March 5, 2025

Baris Oran
Chief Financial Officer
GXO Logistics, Inc.
Two American Lane
Greenwich, Connecticut 06831

       Re: GXO Logistics, Inc.
           Form 10-K for the Fiscal Year ended December 31, 2024
           Filed February 18, 2025
           File No. 001-40470
Dear Baris Oran:

       We have reviewed your filing and have the following comments.

       Please respond to this letter within ten business days by providing the
requested
information or advise us as soon as possible when you will respond. If you do
not believe our
comments apply to your facts and circumstances, please tell us why in your
response.

       After reviewing your response to this letter, we may have additional
comments.

Form 10-K for the Fiscal Year ended December 31, 2024
Management   s Discussion and Analysis
Results of Operations, page 21

1.     We note that you have disclosures on pages 13 and 64 regarding the
potential for a
       global minimum tax associated with Pillar 2 of the OECD guidance,
indicating
       that enactments of its provisions in certain jurisdictions may have an
adverse effect on
       your financial statements. You explain that some related provisions
would take effect
       in 2024 and others in 2025. However, your disclosure regarding taxes in
MD&A is
       limited to an observation on your effective tax rate, stating that it
decreased from
       12.4% to 5.6% due to "...the release of valuation allowances in 2024."
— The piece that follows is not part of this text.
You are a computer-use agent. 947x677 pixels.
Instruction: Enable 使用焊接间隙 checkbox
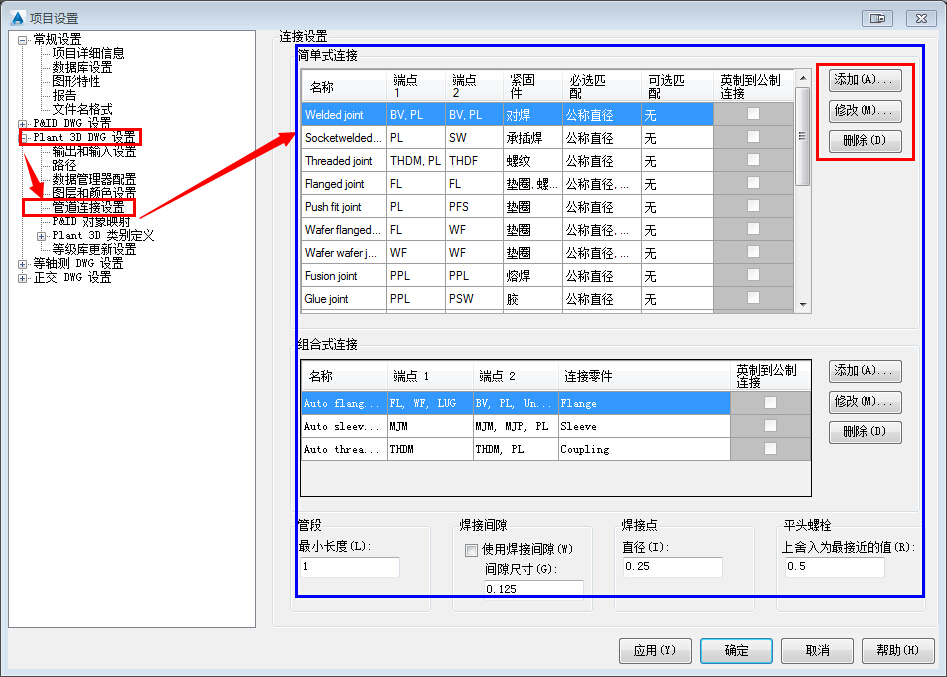[x=471, y=550]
       Given the concerns that you have expressed and considering that revenue
from the
       United Kingdom was $5.2 billion in 2024, it appears that you should
expand your
       disclosures to include both quantitative and qualitative information
regarding the
       effects for the period and to discuss any uncertainties associated with
the global
       minimum tax initiatives in future periods, as may impact your results of
operations,
       financial position or liquidity, to comply with Item 303(a) of
Regulation S-K.
 March 5, 2025
Page 2


      With regard to enactments, clarify the extent to which you were subject
to such
      minimum tax provisions in the various jurisdictions where you conducted
operations
      during 2024, and discuss your expectations with respect to provisions
that will
      be effective in 2025 and beyond. Please also discuss any associated
developments that
      are reasonably likely to effect enactments among participating
jurisdictions and your
      expectations regarding the range of reasonably possible outcomes.

Financial Statements
Note 5 - Segment Information, page 47

2.    We note your disclosure explaining that although the business is
organized
      geographically into three operating segments, these have been aggregated
into one
      reportable segment "...due to the similar nature of their operations and
economic
      characteristics." However, disclosures on pages 13 and 14 indicate the
regulatory
      landscape in which you conduct operations is "constantly evolving and
subject to
      significant change" which could require changes to your operating
practices that
      would influence demand, or require that you incur significant additional
costs
      that could adversely affect your results of operations.

      Please explain to us how you considered differences in the regulatory
landscapes of
      each geographically differentiated segment, including the liklihood of
change
      and susceptibility of operations to significant change in these
regulatory
      environments, relative to the aggregation criteria in FASB ASC
280-10-50-11(e), and
      explain how you view the aggregation result as being consistent with the
objectives
      set forth in FASB ASC 280-10-10-1, if this is your view.

      Please also address the disclosure requirements in FASB ASC
280-10-50-21(b) and
      29(f), regarding the types of products and services from which reportable
segments
      derive revenue, and how the CODM uses the Adjusted EBITDA segment measure
in
      assessing segment performance and deciding how to allocate resources.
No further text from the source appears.